Raus

Sie steht in der Arbeit, vor sich das Chaos. Zwei sich beschimpfende, beleidigende, mit dem Tod und was weiß ich noch bedrohende Jugendliche, Polizei, die restlichen acht Jungs, die aufgescheucht herumrennen, die beiden Kolleginnen, die mit all ihrer Kraft versuchen die Situation irgendwie unter Kontrolle zu bekommen. Sie fühlt sich ein bisschen wie in einem Film, eine Zuschauerin von außen, die beobachtet. Aber das ist okay, es hilft die Distaanz zu wahren, sich nicht zu verlieren. Sie sieht sich, sie sieht wie ihre Filmrolle komplett ruhig bleibt, ruhig und sachlich mit den Polizisten diskutiert, ruhig die nötigen Papiere, Ausweiskopien und was sonst noch so gefragt und verlangt wird übergibt. Sie sieht, wie sie Stück für Stück wieder den Überblick gewinnt, ihr fallen wichtige Details wieder ein. Sie ist voller Adrenalin, aber im Kopf vollkommen bei der Sache, konzentriert. Wenn es hart auf hart kommt, läuft sie zur Höchstform auf, das weiß sie schon lange. Auch wenn das Erlebte noch so schlimm sein mag, es tut gut zu handeln, sich zu bewegen, etwas zu tun. Jugendlichen Taschentücher und Polizisten Ausweiskopien zu reichen, jedem das was er braucht. Aufzuräumen, etwas zu tun, wieder Ordnung herzustellen. Das kann sie und sie bleibt dabei vollkommen ruhig. Mitten im Auge des Sturmes. 

An diesem Abend geht sie nach Hause und fragt sich, warum das, was in der Arbeit so wunderbar klappt, zuhause nie funktioniert. Wenn ihre kleine private Welt ins Wanken gerät, ist nichts mehr von der Ruhe und Klarheit zu spüren.  Es gibt keinen Plan, es gibt kein Auge des Sturmes, es gibt nur noch Sturm. Das Chaos ist in ihrem Kopf angekommen, sie ist nicht mehr Zuschauerin, sondern mittendrin.
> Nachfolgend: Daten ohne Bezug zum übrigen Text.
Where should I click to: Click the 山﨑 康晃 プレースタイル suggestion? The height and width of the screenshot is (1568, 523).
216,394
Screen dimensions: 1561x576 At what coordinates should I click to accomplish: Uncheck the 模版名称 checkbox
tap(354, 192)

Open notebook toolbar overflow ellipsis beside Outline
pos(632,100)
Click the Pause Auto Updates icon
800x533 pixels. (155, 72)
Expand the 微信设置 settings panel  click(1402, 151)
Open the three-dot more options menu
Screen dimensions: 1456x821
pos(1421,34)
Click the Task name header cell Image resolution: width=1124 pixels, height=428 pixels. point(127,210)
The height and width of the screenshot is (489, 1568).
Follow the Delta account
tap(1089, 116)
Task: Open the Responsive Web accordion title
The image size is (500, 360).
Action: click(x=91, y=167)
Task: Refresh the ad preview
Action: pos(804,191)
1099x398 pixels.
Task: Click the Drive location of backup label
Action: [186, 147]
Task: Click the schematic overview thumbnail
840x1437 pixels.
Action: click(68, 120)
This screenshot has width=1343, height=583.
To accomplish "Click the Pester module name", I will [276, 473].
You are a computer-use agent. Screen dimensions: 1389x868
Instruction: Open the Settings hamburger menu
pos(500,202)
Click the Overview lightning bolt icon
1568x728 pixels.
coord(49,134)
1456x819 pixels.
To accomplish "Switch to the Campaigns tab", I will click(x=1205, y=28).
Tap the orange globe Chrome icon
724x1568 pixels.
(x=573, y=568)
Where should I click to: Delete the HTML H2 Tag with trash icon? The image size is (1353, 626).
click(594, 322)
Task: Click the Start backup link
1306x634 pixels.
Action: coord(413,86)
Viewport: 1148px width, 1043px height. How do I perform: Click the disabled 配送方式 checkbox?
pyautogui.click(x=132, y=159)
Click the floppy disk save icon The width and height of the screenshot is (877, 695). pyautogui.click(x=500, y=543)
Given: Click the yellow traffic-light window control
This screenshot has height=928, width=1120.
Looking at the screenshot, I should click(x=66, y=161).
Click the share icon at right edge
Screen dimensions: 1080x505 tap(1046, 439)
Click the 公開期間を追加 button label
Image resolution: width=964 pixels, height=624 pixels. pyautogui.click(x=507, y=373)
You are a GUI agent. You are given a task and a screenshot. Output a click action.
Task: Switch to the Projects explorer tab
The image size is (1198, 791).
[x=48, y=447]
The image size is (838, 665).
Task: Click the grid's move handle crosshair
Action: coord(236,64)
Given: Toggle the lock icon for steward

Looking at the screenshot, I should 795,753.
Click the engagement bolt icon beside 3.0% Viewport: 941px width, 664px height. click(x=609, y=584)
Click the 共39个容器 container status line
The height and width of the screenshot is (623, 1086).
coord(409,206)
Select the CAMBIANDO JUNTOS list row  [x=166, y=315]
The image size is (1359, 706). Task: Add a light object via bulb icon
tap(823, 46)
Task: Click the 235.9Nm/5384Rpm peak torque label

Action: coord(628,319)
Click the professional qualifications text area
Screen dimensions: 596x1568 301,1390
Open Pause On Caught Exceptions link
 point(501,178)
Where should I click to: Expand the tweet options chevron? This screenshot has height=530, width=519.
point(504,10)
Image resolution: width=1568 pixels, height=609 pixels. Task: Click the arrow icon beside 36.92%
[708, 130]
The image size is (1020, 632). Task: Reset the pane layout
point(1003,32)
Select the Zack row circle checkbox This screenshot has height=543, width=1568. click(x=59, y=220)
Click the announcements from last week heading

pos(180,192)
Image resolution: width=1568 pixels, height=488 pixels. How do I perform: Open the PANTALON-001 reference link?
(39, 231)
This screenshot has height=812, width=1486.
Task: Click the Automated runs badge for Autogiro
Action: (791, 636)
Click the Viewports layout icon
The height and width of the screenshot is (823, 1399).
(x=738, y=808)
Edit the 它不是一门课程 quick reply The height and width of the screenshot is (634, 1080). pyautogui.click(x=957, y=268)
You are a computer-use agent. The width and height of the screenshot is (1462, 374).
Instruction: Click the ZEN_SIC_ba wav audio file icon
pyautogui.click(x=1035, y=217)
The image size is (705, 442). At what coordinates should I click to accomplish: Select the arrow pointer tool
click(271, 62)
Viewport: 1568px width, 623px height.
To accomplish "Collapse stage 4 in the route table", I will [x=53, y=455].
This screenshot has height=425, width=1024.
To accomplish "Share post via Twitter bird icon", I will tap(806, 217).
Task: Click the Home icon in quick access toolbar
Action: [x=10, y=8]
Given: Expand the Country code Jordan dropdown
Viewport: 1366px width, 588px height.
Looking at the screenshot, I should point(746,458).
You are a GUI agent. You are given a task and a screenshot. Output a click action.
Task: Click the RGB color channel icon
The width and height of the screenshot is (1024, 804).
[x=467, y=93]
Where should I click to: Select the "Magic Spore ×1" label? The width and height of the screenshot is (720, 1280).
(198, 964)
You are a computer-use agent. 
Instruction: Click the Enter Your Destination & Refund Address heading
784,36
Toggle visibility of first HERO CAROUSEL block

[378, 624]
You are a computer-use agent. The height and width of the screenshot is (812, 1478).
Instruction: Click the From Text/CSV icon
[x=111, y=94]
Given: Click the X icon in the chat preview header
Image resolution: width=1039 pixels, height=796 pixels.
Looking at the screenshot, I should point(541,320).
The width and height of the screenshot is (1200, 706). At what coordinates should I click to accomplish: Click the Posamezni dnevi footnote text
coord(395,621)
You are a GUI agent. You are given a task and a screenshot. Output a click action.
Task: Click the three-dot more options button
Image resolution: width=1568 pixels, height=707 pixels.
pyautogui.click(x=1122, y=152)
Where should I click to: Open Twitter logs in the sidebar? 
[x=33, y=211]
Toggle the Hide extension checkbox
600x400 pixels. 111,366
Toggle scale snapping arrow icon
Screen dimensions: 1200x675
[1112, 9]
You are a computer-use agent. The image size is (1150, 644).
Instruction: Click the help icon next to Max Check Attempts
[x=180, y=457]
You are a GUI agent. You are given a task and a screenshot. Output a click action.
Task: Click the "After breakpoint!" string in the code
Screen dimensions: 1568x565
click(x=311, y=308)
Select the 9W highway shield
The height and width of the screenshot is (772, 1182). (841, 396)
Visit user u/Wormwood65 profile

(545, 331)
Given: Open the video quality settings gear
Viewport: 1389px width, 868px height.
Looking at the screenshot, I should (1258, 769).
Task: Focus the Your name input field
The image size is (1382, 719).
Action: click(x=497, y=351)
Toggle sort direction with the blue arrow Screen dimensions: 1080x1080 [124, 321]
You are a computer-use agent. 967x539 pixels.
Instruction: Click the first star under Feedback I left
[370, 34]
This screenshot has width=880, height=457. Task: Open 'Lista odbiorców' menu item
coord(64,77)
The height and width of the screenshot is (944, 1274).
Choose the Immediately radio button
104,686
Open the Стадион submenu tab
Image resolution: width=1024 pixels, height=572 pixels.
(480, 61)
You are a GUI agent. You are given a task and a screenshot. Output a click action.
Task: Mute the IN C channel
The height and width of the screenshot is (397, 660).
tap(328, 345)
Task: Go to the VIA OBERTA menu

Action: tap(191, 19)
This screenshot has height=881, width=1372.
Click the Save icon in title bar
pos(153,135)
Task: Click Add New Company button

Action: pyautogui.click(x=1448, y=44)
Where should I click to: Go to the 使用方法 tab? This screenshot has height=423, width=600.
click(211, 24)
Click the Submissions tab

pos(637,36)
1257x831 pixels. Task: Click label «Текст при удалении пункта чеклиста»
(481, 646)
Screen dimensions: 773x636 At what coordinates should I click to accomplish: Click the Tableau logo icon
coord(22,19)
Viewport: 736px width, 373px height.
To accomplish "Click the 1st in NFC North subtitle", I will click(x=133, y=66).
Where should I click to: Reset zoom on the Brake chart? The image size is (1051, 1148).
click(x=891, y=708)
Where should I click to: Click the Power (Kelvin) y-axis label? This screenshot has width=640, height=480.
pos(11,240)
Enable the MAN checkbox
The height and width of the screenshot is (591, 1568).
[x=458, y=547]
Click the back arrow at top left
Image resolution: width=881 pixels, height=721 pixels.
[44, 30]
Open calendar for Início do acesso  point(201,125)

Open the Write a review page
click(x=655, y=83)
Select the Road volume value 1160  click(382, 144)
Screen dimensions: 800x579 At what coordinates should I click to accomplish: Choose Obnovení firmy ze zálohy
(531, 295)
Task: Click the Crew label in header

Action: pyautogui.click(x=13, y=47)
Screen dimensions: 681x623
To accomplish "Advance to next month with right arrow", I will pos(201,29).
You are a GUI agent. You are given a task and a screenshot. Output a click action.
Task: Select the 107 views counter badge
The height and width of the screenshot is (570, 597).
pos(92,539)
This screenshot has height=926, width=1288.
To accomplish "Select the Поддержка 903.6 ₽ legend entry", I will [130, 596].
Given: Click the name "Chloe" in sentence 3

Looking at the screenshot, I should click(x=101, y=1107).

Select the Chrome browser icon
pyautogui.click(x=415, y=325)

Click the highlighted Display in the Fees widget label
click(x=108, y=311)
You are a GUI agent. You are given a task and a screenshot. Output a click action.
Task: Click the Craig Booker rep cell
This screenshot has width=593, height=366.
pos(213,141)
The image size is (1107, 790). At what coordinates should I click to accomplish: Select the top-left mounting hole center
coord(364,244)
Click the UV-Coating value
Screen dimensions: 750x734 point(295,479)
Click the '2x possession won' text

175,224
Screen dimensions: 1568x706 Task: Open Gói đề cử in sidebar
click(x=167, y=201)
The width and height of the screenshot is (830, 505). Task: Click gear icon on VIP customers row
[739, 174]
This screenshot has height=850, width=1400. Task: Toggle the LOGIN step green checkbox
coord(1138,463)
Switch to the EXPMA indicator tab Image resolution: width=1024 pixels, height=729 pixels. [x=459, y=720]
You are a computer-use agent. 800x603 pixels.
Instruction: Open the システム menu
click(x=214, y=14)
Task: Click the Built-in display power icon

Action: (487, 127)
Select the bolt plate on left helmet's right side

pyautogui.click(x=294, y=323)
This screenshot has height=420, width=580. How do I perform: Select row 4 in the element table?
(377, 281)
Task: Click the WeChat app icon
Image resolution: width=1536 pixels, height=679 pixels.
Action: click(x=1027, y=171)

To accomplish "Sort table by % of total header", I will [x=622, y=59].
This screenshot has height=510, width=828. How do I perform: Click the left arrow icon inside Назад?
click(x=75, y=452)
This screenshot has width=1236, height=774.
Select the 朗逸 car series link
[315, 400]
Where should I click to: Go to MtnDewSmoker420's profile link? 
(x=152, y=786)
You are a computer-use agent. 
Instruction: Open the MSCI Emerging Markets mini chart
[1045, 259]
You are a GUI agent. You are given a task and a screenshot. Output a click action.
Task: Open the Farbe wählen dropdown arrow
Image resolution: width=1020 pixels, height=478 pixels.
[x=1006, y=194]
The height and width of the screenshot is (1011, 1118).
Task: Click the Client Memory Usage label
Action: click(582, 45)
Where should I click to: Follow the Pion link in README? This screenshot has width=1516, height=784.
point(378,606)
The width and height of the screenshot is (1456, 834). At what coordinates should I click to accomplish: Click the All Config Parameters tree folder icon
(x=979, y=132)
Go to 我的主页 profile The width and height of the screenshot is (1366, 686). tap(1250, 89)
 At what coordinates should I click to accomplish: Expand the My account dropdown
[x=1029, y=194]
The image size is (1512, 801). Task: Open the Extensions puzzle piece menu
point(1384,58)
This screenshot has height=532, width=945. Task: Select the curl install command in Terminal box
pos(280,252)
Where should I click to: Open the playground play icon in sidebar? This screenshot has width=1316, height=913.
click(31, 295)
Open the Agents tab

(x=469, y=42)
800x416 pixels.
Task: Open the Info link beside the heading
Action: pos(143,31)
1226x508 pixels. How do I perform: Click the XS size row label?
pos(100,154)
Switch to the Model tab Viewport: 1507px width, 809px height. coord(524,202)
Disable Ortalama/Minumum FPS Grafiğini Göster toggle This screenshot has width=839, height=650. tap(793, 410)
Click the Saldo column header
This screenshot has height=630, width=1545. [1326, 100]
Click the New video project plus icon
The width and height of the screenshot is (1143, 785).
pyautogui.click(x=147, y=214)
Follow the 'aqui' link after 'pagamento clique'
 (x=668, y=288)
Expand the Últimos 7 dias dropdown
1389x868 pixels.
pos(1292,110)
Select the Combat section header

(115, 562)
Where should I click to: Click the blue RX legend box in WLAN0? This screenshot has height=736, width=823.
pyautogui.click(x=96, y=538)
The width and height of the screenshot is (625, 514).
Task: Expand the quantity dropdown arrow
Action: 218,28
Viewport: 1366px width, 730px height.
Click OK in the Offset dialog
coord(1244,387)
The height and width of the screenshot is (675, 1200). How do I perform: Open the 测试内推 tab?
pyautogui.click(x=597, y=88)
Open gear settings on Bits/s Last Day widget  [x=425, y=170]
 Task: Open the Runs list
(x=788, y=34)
Es braucht nur den Flügelschlag einer Mücke und sie ist unfähig zu handeln, fühlt sich wie gelähmt. Sie weiß, sie sollte etwas unternehmen, handeln, irgendetwas aufräumen, sortieren, um wieder Ordnung in ihr Chaos zu bringen, schließlich kann sie das ja in anderen Situationen auch, schließlich funktioniert es ja auch in der Arbeit. Aber die Erstarrung lässt sie nicht los und so bleibt ihr nichts übrig außer die Augen zu schließen und abzuwarten bis der Sturm weitergezogen ist. So ging es viele Jahre und etliche Stürme lang. 

Bis zu diesem Abend, als sie sah und erkannte.